Historie z dreszczykiem 
Wśród wszystkich książek grozy i thrillerów, które udało mi się przeczytać, dwie zdecydowanie się wyróżniały. Pierwsza z nich to "Nie otwieraj oczu" - genialna historia, którą (niestety) ekranizacja spłyciła do granic możliwości. Jeśli więc film was rozczarował, dajcie książce szansę - naprawdę warto, chociażby dla olbrzymiej dawki emocji, jaką ona dostarcza. 
Kolejna powieść to "Inkub" - klimatyczna powieść, która trzyma czytelnika w napięciu... a mimo to porzuca bezmyślne straszenie na rzecz snucia magicznej, choć niepokojącej historii. A jej zakończenie... cóż, ono samo wystarczyłoby, by ta książka znalazła się na mojej liście perełek 2019.

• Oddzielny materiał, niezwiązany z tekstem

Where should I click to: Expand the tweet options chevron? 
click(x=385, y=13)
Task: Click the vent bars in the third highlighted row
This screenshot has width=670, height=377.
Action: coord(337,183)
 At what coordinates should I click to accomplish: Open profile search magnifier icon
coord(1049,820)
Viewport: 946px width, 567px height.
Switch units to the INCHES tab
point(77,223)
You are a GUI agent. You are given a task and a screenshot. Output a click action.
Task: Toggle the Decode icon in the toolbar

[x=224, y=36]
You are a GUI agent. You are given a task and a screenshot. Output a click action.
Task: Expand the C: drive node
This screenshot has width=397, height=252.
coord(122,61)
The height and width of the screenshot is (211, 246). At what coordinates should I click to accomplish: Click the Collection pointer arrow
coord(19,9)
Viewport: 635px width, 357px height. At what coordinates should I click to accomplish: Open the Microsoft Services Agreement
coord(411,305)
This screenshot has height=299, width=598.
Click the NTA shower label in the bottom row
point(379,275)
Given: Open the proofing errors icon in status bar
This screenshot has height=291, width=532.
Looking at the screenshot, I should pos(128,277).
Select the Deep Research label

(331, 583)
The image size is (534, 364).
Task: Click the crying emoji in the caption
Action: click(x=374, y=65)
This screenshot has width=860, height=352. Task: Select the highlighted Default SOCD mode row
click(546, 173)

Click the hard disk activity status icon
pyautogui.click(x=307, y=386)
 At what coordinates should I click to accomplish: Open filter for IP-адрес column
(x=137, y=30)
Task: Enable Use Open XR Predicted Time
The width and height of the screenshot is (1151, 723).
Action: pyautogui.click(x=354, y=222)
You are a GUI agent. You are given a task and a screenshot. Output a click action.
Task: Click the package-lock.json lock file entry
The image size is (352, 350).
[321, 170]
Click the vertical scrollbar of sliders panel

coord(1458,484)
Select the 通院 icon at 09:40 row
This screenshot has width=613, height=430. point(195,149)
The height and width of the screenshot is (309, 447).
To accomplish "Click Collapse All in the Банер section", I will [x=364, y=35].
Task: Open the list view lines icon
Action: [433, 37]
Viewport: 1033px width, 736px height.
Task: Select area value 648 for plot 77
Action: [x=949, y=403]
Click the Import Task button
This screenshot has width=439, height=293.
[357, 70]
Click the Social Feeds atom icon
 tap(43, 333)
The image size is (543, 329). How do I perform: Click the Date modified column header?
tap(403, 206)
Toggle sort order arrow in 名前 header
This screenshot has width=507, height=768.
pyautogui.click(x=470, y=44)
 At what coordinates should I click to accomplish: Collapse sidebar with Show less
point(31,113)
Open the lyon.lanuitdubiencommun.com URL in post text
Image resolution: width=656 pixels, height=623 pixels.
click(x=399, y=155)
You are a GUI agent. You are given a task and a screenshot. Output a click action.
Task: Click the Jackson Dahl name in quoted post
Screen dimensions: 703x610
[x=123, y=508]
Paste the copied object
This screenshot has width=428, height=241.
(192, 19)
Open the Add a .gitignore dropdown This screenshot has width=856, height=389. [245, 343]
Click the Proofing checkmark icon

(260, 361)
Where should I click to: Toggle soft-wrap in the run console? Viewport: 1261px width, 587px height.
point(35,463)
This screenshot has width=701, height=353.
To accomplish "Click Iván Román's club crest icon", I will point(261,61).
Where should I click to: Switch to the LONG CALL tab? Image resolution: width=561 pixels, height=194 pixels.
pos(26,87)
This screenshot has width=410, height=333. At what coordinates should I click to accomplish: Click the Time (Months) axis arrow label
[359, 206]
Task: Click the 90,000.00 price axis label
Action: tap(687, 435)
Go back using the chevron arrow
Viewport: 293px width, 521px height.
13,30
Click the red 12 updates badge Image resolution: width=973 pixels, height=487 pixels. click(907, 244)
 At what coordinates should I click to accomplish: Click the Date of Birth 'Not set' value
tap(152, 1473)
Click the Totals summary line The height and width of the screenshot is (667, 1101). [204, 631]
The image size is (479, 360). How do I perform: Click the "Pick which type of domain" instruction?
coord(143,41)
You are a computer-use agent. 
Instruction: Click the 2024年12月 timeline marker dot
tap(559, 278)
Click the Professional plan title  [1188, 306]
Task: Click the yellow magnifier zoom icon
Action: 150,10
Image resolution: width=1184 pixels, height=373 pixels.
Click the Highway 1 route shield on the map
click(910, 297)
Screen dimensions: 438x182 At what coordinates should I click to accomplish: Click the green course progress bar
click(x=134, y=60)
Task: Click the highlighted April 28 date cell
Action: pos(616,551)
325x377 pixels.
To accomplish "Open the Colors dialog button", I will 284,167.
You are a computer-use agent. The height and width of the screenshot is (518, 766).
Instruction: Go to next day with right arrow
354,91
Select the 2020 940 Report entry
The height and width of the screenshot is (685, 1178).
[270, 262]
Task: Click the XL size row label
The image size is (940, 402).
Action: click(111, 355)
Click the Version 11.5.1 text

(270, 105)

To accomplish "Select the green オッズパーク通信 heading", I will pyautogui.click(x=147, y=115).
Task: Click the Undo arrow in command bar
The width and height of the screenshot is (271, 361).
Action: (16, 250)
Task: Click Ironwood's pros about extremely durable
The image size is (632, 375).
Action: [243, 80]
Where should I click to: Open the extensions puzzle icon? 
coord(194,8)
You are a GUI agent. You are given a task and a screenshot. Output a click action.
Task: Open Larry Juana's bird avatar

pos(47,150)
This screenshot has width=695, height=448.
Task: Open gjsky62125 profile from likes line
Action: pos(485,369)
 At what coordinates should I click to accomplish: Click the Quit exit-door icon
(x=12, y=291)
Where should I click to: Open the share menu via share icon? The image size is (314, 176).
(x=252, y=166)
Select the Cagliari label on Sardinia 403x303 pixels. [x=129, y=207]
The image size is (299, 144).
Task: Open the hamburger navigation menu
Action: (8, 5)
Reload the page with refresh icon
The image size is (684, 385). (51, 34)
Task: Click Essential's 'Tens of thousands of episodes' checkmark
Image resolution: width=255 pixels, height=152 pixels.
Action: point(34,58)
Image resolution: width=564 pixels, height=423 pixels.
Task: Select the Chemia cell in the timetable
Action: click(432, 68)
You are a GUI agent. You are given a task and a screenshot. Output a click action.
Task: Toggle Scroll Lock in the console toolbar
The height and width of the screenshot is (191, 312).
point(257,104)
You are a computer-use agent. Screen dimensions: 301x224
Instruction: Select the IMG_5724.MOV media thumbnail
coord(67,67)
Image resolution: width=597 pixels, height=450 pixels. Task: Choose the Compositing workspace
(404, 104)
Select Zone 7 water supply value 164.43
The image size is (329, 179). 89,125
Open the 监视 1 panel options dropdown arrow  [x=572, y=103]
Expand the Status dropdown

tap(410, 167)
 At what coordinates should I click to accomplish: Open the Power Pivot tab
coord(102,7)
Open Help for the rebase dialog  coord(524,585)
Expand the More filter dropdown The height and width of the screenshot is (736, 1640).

"Kroniki Czerwonego Klasztoru"
Nie mogłam nie przeczytać "Maresi" po tym, co usłyszałam o tej książce u @come.book. A gdy już przeczytałam tę powieść - przepadłam. Choć... nie jest to mój ulubiony tom "Kronik Czerwonego Klasztoru". To "Naondel" najmocniej chwyciła mnie za serducho i w dodatku to ją uważam za najciekawszą powieść z tego cyklu (choć "Listy Maresi" nie są wcale daleko w tyle pod tym względem i długo zastanawiałam się, która z tych książek podoba mi się bardziej - ostatecznie padło na "Naondel"). 
Jeśli cenicie sobie piękne i wartościowe historie, koniecznie sięgnijcie po te książki.

Odkrycie tego roku...
...czyli Terry Pratchett. Długo wzbraniałam się przed czytaniem książek jego autorstwa - przerażała mnie ich ilość i... popularność. Ale po obejrzeniu "Good omens" (i pokochaniu tego serialu) nie mogłam nie dać mu szansy. I przepadłam. Uwielbiam poczucie humoru Pratchetta i to, w jaki sposób wykreował on Świat Dysku. Trudno mi było wybrać tę książkę tego autora, która (do tej pory) najbardziej mnie zachwyciła, ale ostatecznie stwierdziłam, że  była to powieść "Mort" - może dlatego, że często pojawia się w niej Śmierć. BARDZO CZĘSTO.

Polskie perełki
Jeśli wzbraniacie się przed czytaniem polskich autorów, wierzcie mi - zupełnie niepotrzebnie. Mamy wielu świetnych autorów, którzy zasługują na naszą uwagę. Wśród polskich perełek przeczytanych przeze mnie w tym roku - oprócz wymienionego wcześniej "Inkuba" - znalazły się dwie książki Marty Kisiel, czyli "Siła niższa" oraz "Oczy uroczne" (choć kocham wszystkie książki ałtorki), "Gdzie śpiewają diabły" Magdaleny Kubasiewicz oraz "Historie podniebne" Jakuba Małeckiego.
 

To wszystkie perełki odkryte przeze mnie w 2019 roku. Wybranie ich spośród wszystkich genialnych książek, które przeczytałam (a nie było ich mało!), okazało się sporym wyzwaniem - ale jakoś się udało. Mam nadzieję, że 2020 rok okaże się równie udany.